A primeira favela carioca

A população que vivia nos cortiços e na área mais central da cidade que passou pela grande reforma foi empurrada para as zonas periféricas e para as primeiras favelas cariocas, ocupando lugares adversos com barracos de madeira e sem acesso às necessidades básicas. Causando um efeito adverso para aqueles que projetaram a cosmopolidade da Paris dos trópicos, o projeto foi atravessado pelo crescimento das favelas na área urbana.

Por meio de uma notícia no Jornal do Commercio em 1907 é possível compreender como os morros e seus moradores eram descritos de uma forma marginalizada. Os morros Santo Antônio e da Favela aparecem como numerosas habitações ilegais, sem higiene, levantados de uma hora para outra por sem tetos, sem profissão e sem escrúpulos. A mesma fama negativa que os cortiços carregavam, transpôs para a má fama dos morros.

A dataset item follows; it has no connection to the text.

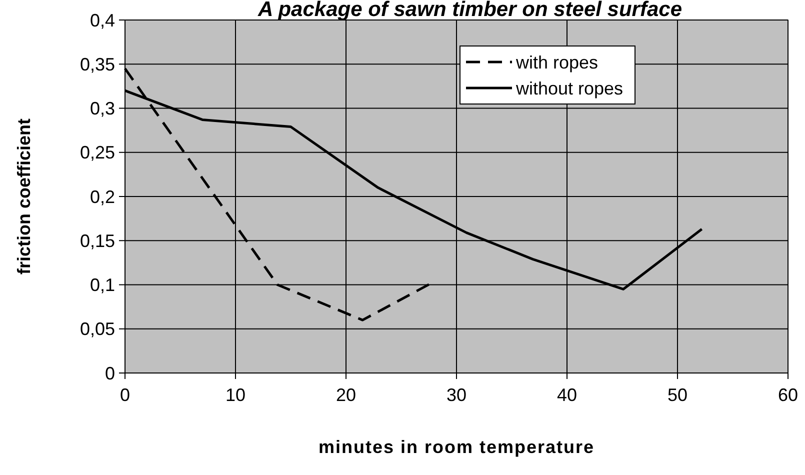 This screenshot has height=475, width=805. Describe the element at coordinates (102, 286) in the screenshot. I see `y-tick-label: 0,1` at that location.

A má fama não era dirigida somente pela moradia precária, e sim destinada principalmente para aqueles que residiam e seus hábitos. O processo histórico que o Rio de Janeiro passou na Primeira República tem caráter de continuidade com os tempos coloniais. O negro continuou em posição desvantasoja, mesmo sendo trabalhador livre. Na estrutura social da república os negros prosseguiram ocupando o mesmo lugar que no período imperial. Na busca por emprego havia uma certa rivalidade com os estrangeiros que migraram para a cidade. Trabalhadores pretos eram preteridos em relação aos outros trabalhadores e que por muitas vezes eram imigrantes europeus que eram empregados.

Atualmente, o Morro de Favela é conhecido como Morro da Providência. O recorte temporal do texto fica delimitado no início do século XX. Mesmo assim, a população preta e periférica ainda convive com as mazelas causadas pela longa duração da estrutura escravocrata do Estado brasileiro.


Referências:

CARVALHO, José Murilo. (1987) Os bestializados. São Paulo: Companhia das Letras.

CHALHOUB, Sidney. Trabalho, Lar e Botequim: o cotidiano dos trabalhadores no Rio de Janeiro da belle époque. 3ª Ed. Campinas, SP: Editora da Unicamp, 2012.

_________. Cidade Febril: cortiços e epidemias na Corte imperial. São Paulo: Companhia das Letras, 1996.

SEVCENKO, Nicolau. A revolta da vacina: mentes insanas em corpos rebeldes.São Paulo: Cosac Naify. Brasiliense, 1984.